Portugal registou um dos episódios mais graves de poluição do ar de 6 a 17 de outubro, conjugando meteorologia, partículas do norte de África e incêndios, com ultrapassagens dos limites em várias regiões, segundo o especialista Francisco Ferreira. “Este, ao nível de Portugal, é capaz de ter sido um dos episódios mais graves em termos de poluição, envolvendo diferentes poluentes e diferentes causas”, disse à agência Lusa Francisco Ferreira, do Centro de Investigação em Ambiente e Sustentabilidade (CENSE) da FCT-NOVA (Faculdade de Ciências e Tecnologia da Universidade Nova).

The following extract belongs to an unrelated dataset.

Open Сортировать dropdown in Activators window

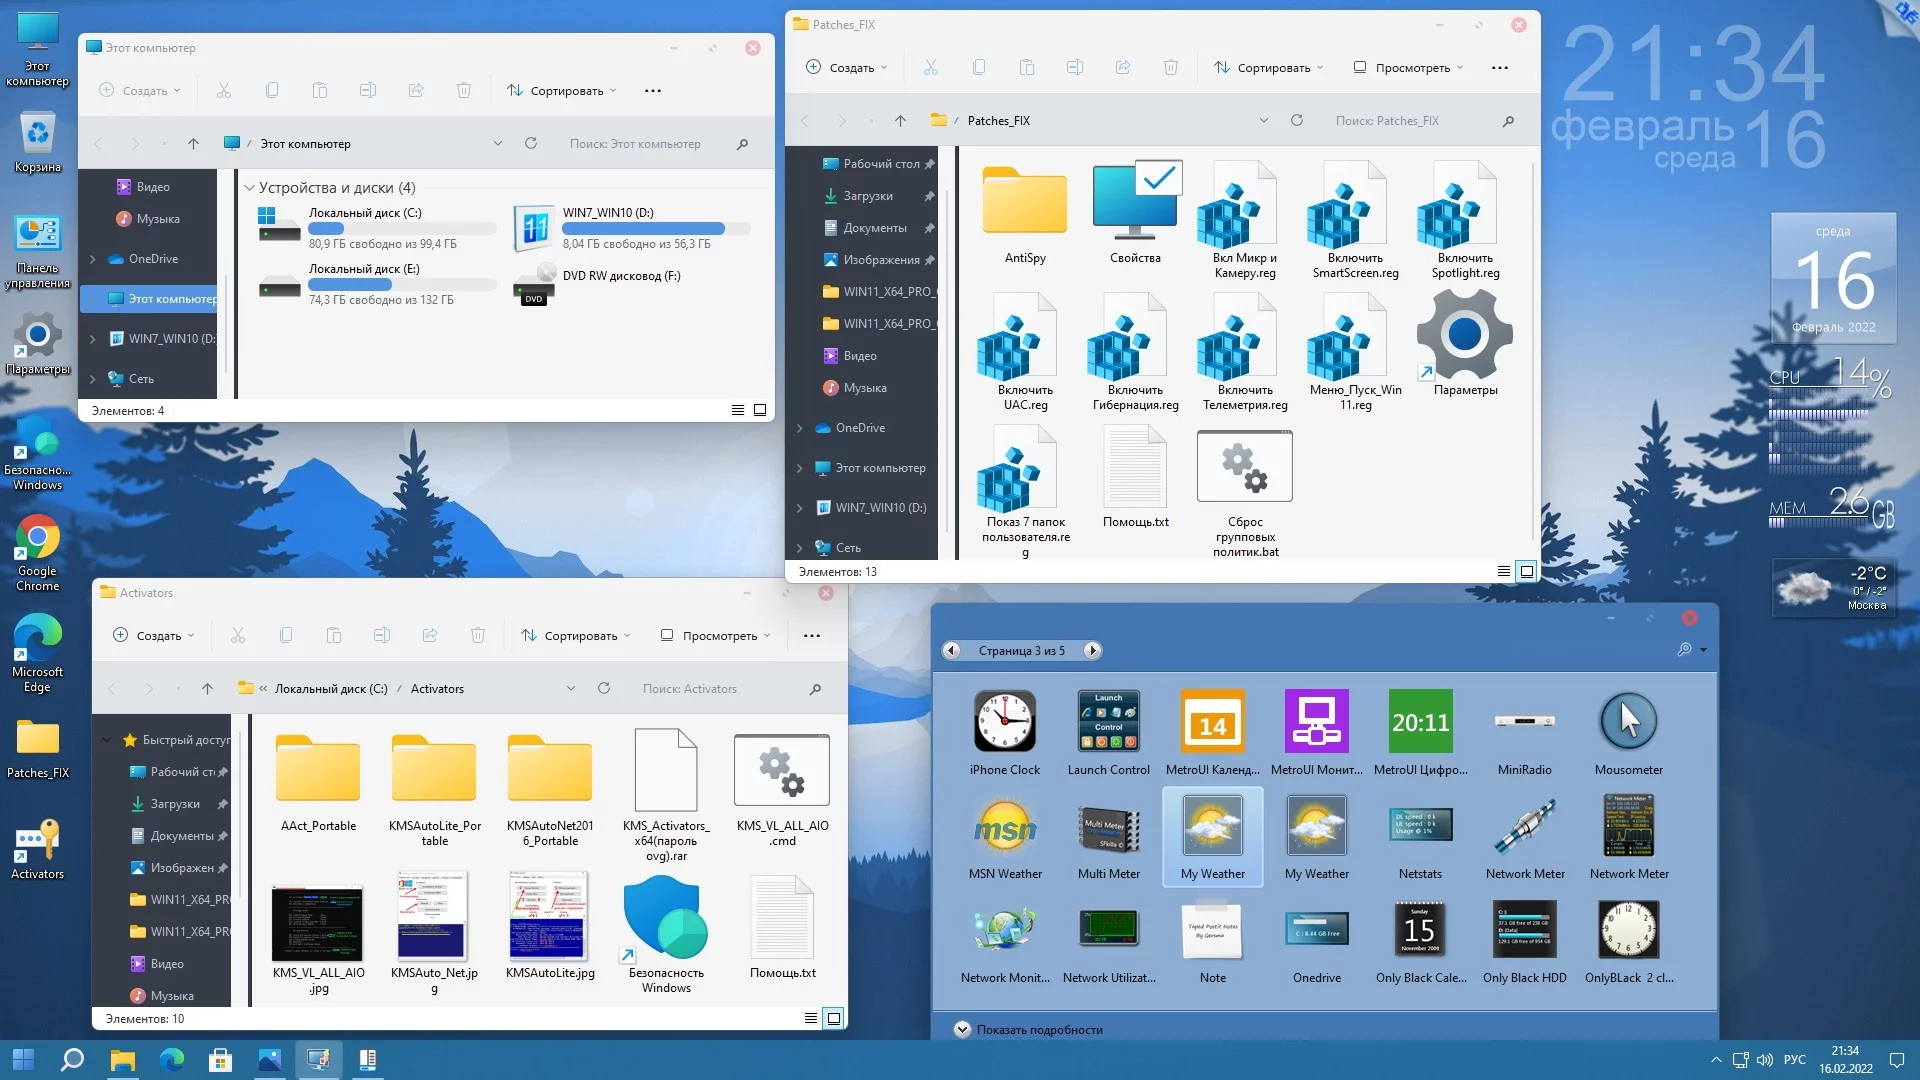point(575,635)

No verão, é normal assistir-se a ultrapassagens do limiar de informação do ozono e ter concentrações elevadas de partículas vindas do norte de África. Mas “haver ultrapassagens do dióxido de azoto, algumas ultrapassagens do limiar de informação do ozono e concentrações de partículas elevadíssimas, por razões naturais e por razões que legalmente não são consideradas naturais – os incêndios -, foi um caso, não direi único, mas extremamente improvável e grave para a saúde pública e para o ambiente”, resumiu o especialista em qualidade do ar e também líder da associação ambientalista Zero.
Francisco Ferreira falou de uma semana “muito complicada do ponto de vista meteorológico”, com vento fraco, influência de partículas vindas do norte de África, temperaturas muito elevadas e “a altura da camada de mistura” relativamente reduzida em algumas zonas, impedindo a mistura de poluentes.

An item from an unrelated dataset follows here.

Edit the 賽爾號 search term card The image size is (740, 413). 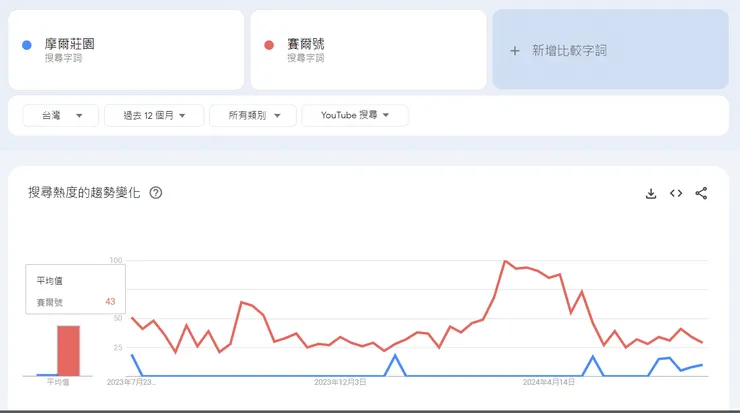(368, 50)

Por isso, o investigador do CENSE salienta que os problemas já eram graves antes dos incêndios, principalmente na zona de Lisboa, e em poucos dias foi ultrapassado o limite de horas permitido pela legislação no que respeita ao dióxido de azoto.
Foram também registadas em algumas zonas do país, devido à elevada temperatura, ultrapassagens do ozono, algumas delas em horas “muito pouco prováveis, como foi o caso da zona de Sintra”, Mem Martins, que aconteceu durante a noite.
Entretanto, surgem os incêndios, principalmente a 15 de outubro, que provocaram mais de 40 mortos e destruíram vastas áreas de floresta, casas e unidades industriais, levando a que, em determinadas zonas do país, fossem atingidas “médias praticamente recorde” de poluentes ao longo do dia.
Francisco Ferreira exemplifica com as concentrações de mais de 200 microgramas por metro cúbico de média diária quando o valor limite é 50, situação que se “nota muito bem de domingo para segunda” (de 15 para 16 de outubro).
No dia 16 de outubro, a região centro atingiu o nível ‘mau’, o pior do índice de qualidade do ar, devido aos incêndios, e registou-se uma ultrapassagem ao limite diário de partículas em todo o país.
O ar cheio de fumo acabou por ser transportado para o norte de Espanha e até Inglaterra, devido ao furacão Ophelia.
Antes, dia 10 de outubro, foram sete as ultrapassagens verificadas – de ozono, de dióxido de azoto, enquanto as partículas estavam elevadas em todo o país, mesmo em áreas mais distantes, como Fundão.
Francisco Ferreira insistiu que, no caso dos incêndios, com zonas “fortemente afetadas com concentrações absolutamente brutais, com consequências para as pessoas mais debilitadas, crianças, idosos”, e das partículas do norte de África, não é possível tomar medidas preventivas. Mas, acrescentou, quando se trata do dióxido de azoto, “temos a obrigação de tomar medidas” e Bruxelas, Paris, Madrid ou Londres têm planos ativados e medidas implementadas para impedir essas ultrapassagens.
Em Lisboa isso não acontece, e nos vários dias com a mesma situação meteorológica de ultrapassagens ao final da tarde, em zonas de maior tráfego, “limitamo-nos a um aviso da Direção-Geral de Saúde e não a tomar medidas de forte redução de tráfego e permitir uma utilização mais facilitada dos transportes públicos”, defendeu.